Task objective
Set down exactly the lines below, starting at the one that contains "FLORERO BOCHA (1214, 755)" and ending at the one that contains "Details [tab] (101, 1231)", with both of those lines included and nothing else.

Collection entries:
---------------

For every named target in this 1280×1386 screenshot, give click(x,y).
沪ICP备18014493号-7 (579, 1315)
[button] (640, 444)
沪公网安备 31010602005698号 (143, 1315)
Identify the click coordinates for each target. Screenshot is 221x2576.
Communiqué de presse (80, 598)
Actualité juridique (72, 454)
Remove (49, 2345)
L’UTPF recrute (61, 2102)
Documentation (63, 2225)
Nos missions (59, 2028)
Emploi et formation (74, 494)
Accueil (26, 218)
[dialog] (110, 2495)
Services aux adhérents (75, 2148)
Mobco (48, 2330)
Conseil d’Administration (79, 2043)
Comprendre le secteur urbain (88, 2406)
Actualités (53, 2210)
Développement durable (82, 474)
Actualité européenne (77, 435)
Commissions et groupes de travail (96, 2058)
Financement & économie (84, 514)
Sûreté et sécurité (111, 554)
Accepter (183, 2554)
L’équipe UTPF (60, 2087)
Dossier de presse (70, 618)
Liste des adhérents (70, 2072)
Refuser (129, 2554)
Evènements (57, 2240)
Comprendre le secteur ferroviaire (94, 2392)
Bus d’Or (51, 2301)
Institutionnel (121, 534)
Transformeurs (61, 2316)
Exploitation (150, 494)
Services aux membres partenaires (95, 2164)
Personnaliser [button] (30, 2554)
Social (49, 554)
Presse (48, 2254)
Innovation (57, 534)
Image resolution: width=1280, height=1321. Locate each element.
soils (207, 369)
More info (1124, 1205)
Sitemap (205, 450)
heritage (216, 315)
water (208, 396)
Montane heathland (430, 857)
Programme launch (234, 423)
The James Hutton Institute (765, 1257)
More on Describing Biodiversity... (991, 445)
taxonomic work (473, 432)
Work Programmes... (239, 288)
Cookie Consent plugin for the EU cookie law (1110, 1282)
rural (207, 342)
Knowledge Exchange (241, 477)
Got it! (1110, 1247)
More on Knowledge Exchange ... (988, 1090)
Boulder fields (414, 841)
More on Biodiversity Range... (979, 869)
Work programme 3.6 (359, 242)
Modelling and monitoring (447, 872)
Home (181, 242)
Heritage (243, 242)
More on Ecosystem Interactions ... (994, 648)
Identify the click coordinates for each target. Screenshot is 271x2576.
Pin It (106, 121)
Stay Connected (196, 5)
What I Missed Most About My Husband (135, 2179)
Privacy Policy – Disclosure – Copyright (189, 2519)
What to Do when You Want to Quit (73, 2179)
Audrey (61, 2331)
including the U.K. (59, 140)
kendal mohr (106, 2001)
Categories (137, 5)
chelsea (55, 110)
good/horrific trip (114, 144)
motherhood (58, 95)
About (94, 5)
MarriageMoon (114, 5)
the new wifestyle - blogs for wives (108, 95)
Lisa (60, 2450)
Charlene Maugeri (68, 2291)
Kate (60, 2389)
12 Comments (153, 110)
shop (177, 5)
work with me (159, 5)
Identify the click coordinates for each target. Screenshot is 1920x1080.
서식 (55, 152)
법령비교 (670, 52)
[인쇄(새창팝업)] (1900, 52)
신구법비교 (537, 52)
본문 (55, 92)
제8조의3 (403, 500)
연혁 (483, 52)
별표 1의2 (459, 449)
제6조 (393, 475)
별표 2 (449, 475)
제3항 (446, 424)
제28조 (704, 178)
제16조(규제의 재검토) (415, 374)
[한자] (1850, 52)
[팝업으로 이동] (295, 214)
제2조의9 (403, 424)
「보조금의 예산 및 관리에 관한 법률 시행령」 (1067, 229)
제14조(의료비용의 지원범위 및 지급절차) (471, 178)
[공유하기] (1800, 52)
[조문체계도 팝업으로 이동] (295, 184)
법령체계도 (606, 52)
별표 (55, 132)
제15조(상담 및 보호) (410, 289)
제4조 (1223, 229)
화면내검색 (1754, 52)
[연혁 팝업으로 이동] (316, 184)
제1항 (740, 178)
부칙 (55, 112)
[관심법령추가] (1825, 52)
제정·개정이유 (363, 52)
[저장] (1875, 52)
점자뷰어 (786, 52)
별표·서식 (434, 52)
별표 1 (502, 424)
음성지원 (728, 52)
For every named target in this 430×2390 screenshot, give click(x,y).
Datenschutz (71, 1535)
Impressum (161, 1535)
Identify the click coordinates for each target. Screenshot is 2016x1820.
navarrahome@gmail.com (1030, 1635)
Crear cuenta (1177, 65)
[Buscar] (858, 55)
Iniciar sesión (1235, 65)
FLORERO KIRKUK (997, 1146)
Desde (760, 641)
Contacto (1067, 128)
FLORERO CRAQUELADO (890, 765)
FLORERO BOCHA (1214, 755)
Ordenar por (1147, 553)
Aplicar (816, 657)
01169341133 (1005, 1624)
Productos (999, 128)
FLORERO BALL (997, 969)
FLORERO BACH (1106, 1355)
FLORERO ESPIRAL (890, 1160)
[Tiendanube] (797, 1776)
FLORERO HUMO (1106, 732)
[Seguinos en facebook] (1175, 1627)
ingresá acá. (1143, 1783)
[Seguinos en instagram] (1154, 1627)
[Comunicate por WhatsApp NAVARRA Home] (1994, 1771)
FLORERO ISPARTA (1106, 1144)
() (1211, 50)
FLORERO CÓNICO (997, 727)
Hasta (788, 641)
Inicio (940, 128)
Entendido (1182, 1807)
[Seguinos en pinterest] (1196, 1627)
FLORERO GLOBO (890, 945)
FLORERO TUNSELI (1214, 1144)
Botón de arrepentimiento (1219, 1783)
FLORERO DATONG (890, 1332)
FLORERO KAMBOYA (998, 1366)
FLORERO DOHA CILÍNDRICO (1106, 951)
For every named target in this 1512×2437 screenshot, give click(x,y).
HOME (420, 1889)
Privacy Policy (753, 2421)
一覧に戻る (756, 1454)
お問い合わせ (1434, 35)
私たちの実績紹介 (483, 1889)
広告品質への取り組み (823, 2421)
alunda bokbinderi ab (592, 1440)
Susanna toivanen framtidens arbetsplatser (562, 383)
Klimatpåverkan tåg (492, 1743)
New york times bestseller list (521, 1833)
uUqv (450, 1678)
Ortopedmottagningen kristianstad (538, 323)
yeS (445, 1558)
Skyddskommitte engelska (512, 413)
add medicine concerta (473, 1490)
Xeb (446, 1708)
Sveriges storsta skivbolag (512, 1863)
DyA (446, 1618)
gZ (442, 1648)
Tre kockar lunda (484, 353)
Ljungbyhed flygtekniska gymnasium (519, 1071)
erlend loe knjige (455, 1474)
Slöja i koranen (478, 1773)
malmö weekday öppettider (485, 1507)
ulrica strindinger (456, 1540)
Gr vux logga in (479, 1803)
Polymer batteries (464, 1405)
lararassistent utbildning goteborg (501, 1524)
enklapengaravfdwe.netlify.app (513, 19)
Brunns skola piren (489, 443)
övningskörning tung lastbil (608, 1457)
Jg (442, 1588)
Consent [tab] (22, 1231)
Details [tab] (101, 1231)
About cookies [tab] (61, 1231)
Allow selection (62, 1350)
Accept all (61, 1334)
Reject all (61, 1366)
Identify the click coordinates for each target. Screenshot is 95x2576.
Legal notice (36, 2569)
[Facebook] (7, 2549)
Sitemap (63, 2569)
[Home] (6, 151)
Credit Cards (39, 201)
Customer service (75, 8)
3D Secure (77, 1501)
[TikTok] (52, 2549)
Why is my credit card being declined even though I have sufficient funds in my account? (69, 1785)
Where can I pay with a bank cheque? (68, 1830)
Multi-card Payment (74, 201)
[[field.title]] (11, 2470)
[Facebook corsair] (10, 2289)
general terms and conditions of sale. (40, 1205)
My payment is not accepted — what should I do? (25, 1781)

---------------

Answer for the task
FLORERO BOCHA (1214, 755)
Ordenar por (1147, 553)
Aplicar (816, 657)
01169341133 (1005, 1624)
Productos (999, 128)
FLORERO BALL (997, 969)
FLORERO BACH (1106, 1355)
FLORERO ESPIRAL (890, 1160)
[Tiendanube] (797, 1776)
FLORERO HUMO (1106, 732)
[Seguinos en facebook] (1175, 1627)
ingresá acá. (1143, 1783)
[Seguinos en instagram] (1154, 1627)
[Comunicate por WhatsApp NAVARRA Home] (1994, 1771)
FLORERO ISPARTA (1106, 1144)
() (1211, 50)
FLORERO CÓNICO (997, 727)
Hasta (788, 641)
Inicio (940, 128)
Entendido (1182, 1807)
[Seguinos en pinterest] (1196, 1627)
FLORERO GLOBO (890, 945)
FLORERO TUNSELI (1214, 1144)
Botón de arrepentimiento (1219, 1783)
FLORERO DATONG (890, 1332)
FLORERO KAMBOYA (998, 1366)
FLORERO DOHA CILÍNDRICO (1106, 951)
For every named target in this 1512×2437 screenshot, give click(x,y).
HOME (420, 1889)
Privacy Policy (753, 2421)
一覧に戻る (756, 1454)
お問い合わせ (1434, 35)
私たちの実績紹介 (483, 1889)
広告品質への取り組み (823, 2421)
alunda bokbinderi ab (592, 1440)
Susanna toivanen framtidens arbetsplatser (562, 383)
Klimatpåverkan tåg (492, 1743)
New york times bestseller list (521, 1833)
uUqv (450, 1678)
Ortopedmottagningen kristianstad (538, 323)
yeS (445, 1558)
Skyddskommitte engelska (512, 413)
add medicine concerta (473, 1490)
Xeb (446, 1708)
Sveriges storsta skivbolag (512, 1863)
DyA (446, 1618)
gZ (442, 1648)
Tre kockar lunda (484, 353)
Ljungbyhed flygtekniska gymnasium (519, 1071)
erlend loe knjige (455, 1474)
Slöja i koranen (478, 1773)
malmö weekday öppettider (485, 1507)
ulrica strindinger (456, 1540)
Gr vux logga in (479, 1803)
Polymer batteries (464, 1405)
lararassistent utbildning goteborg (501, 1524)
enklapengaravfdwe.netlify.app (513, 19)
Brunns skola piren (489, 443)
övningskörning tung lastbil (608, 1457)
Jg (442, 1588)
Consent [tab] (22, 1231)
Details [tab] (101, 1231)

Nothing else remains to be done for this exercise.